ALBERTO

 1993年のディアマンテスのボーカリストとしてのメジャー・デビュー以来、TV、ラジオに幅広いフィールドで活躍し、多くのファンの心を掴んでいるアルベルト。「歌える」実力派シンガーとして、日本のラテン音楽シーンを代表する貴重な存在とも言える。
 既に『ハートに火をつけて』(2000)、『ハバネラ』(2002) と2枚のソロアルバムをリリースしている彼が、第3弾として『モナリサ』をリリース。今回もアンヘル・フェルナンデス(tp) のディレクションのもと、リッキー・ゴンサレス(p)、ルベン・ロドリゲス(b)、ボビー・アジェンデ(conga) 他、ニューヨーク・サルサ界の凄腕がレコーディングに集結している。アメリカンポップスのスタンダード、ラテン・スタンダード、J-ポップスや歌謡曲などの親しみある曲をスペイン語でカバー、温かみのあるサルサ・アレンジながら、個々の楽器のキレの良さはやはりニューヨークを感じさせる。
 いまにも雪になりそうな冷たい雨が降る都内某所、この新作の内容から話を伺うことにした。
 歌をメインにややアコースティックに作られたサウンド。ティンバレスなどを引っ込ませソフトなアレンジになったことに関して。
 「よく気が付きましたね。初めからシンプルなスタイルにしようという意向はあったんです。レコーディングの仕方もシンプルで、まずピアノ、ベース、パーカッション、ボーカルの4人で、せーので録っちゃって、後からホーンなどを足していくわけです。人材豊富なニューヨークですから、何の楽器を抜いていくかを考えるのは難しいですけど。」
 アルバムの中には「モナリサ」「粋な男」というアルベルトの故郷ペルーを感じさせる、大陸的なハチロクでカバーした曲が収録されているが、このあたりでパーカッションをボビー・アジェンデからベネズエラ系のロベルト・キンテーロに変えるあたりの、適材適所の的を得たアンヘルのディレクションもさすがである。
 「ムーン・リバー」のアレンジのカッコ良さ、意外にもサルサにフィットした久保田利伸の「ミッシング」、ボンバ・アレンジによってより“島”らしくなったTHE BOOMの「島唄」など聞き所満載の中、このような選曲はどういった方法で行われるのだろう。

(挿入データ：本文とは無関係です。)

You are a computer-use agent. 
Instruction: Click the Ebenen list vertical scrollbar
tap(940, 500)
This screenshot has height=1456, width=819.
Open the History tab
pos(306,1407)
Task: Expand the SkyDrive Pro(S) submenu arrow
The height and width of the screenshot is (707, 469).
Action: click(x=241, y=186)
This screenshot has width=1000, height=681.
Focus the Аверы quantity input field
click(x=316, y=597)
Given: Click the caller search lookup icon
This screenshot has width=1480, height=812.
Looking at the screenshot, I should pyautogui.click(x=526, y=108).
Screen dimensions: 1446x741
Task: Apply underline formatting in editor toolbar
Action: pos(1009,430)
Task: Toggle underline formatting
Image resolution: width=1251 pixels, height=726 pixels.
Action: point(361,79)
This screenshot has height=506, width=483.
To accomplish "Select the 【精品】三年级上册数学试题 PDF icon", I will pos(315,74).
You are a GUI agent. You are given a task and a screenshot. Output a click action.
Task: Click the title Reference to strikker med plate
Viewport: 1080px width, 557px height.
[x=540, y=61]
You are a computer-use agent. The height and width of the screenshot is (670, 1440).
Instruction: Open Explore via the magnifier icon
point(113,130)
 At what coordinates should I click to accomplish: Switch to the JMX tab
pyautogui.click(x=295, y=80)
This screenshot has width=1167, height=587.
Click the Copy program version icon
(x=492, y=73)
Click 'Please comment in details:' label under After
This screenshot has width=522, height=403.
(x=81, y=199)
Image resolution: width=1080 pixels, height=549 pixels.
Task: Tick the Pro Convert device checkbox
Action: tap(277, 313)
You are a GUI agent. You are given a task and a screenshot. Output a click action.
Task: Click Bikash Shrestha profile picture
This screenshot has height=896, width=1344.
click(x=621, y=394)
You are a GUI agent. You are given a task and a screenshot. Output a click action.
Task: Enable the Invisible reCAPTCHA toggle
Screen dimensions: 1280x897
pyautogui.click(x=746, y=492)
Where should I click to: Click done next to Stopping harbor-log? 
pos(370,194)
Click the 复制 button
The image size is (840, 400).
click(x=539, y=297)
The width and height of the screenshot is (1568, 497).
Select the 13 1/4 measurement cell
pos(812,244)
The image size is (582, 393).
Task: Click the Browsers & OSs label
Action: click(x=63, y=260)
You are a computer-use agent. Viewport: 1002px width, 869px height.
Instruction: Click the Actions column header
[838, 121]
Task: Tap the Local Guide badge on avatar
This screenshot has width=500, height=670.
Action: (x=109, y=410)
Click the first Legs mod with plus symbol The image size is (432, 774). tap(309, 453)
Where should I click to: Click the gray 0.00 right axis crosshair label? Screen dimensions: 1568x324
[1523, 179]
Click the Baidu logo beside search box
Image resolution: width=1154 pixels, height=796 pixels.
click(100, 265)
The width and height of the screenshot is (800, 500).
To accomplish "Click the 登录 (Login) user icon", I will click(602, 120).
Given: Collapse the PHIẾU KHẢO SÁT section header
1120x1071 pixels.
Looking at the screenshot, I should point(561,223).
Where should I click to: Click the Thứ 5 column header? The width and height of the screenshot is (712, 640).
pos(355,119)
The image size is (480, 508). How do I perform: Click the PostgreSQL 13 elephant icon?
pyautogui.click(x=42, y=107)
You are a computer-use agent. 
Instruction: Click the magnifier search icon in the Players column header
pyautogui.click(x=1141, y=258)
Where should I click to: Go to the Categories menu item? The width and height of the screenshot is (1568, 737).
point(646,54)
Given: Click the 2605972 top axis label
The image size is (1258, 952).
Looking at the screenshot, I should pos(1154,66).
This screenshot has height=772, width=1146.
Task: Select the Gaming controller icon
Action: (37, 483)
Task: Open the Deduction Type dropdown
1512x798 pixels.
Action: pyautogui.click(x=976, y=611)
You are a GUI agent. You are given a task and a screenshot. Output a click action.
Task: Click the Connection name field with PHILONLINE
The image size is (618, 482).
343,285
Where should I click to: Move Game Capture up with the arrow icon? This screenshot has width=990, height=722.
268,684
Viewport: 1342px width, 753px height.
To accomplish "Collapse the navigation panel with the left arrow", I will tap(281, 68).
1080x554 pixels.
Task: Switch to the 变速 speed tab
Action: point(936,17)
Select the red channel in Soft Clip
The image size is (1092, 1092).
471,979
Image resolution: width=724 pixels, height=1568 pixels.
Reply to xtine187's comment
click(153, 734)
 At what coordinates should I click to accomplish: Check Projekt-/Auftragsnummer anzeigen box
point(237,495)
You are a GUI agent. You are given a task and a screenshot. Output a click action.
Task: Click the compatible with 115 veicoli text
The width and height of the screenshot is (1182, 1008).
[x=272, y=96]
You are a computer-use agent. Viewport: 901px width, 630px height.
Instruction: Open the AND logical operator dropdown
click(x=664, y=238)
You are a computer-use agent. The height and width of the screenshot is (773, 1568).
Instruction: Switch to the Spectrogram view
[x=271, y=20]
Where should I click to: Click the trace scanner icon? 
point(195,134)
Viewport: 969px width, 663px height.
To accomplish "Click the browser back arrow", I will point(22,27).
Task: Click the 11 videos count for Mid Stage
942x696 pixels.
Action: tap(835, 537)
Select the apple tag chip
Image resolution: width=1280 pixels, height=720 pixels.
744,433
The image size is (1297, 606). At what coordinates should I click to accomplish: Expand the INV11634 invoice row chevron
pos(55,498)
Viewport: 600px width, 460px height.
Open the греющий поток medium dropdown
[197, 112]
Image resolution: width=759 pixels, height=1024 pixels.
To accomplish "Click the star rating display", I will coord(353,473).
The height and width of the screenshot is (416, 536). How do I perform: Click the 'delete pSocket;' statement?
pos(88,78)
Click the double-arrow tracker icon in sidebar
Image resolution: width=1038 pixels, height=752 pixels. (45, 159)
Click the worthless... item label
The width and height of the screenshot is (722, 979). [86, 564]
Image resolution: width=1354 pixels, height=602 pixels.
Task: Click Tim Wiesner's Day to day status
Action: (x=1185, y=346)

 「まず基本的には僕の希望を持ち込むんですが、レーベルのスタッフたちと相談しながら、足し引きして決定していきます。今回はメロディアスな優しい感じの曲が中心ですね。“星降る街角”ですか?これはプロダクションの社長のアイデアなんですよ。カラオケでよく歌われる曲ですけれど、コミカルなアクセサリーはもちろん外してアレンジされています(笑)。」
 「“島唄”はTHE BOOMのMIYA(宮沢和史)から、スペイン語バージョンを歌うように言われていて。『(アルゼンチンでヒットさせた)カセーロがいるじゃないか』と言ったんですけど『カセーロは日本語で歌ったから良かったんだ』と言われて歌詞を完成させました。MIYAのアルバムにも違ったバージョンで入っています。」
 幅広いファンを獲得していることもあって、柔軟な選曲が必要なのだろう。当初「星降る街角」には個人的に疑問を感じたけれど、本人の言う通りもともとラテンぽい曲調ということもあり、スペイン語の歌詞も違和感なく乗っているミラクルなアレンジ。また、各トラックのオリジナルとの共演については。
 「あー、是非してみたいですね。アダモと共演したいなあ(笑)。」
 「サルサでいうと僕が一番共演を望んでいるのはルベン・ブラデス。僕の中のマエストロですから。コーラスでもいいから一度共演したい。そして音楽以外のことも話してみたいんです。是非沖縄のことも紹介したい。彼は沖縄のことを知っているかどうかわからないけれど、語ることはたくさんあるんじゃないかと思います。」
 将来的な夢や目標に関しても彼はこう続ける。
 「僕が住んでいる沖縄はラテンが似合うところ。音楽全体が似合うといえるかも知れないけど、やっぱりラテン。沖縄がラテン王国、楽しい島になるように何か貢献できたらと思います。観光客もハッピーになるような…。」
 最近ジャズを聴ける年齢になったというアルベルト。王道を突き進む彼の着実なステップアップを『モナリサ』で感じ取っていただければと思う。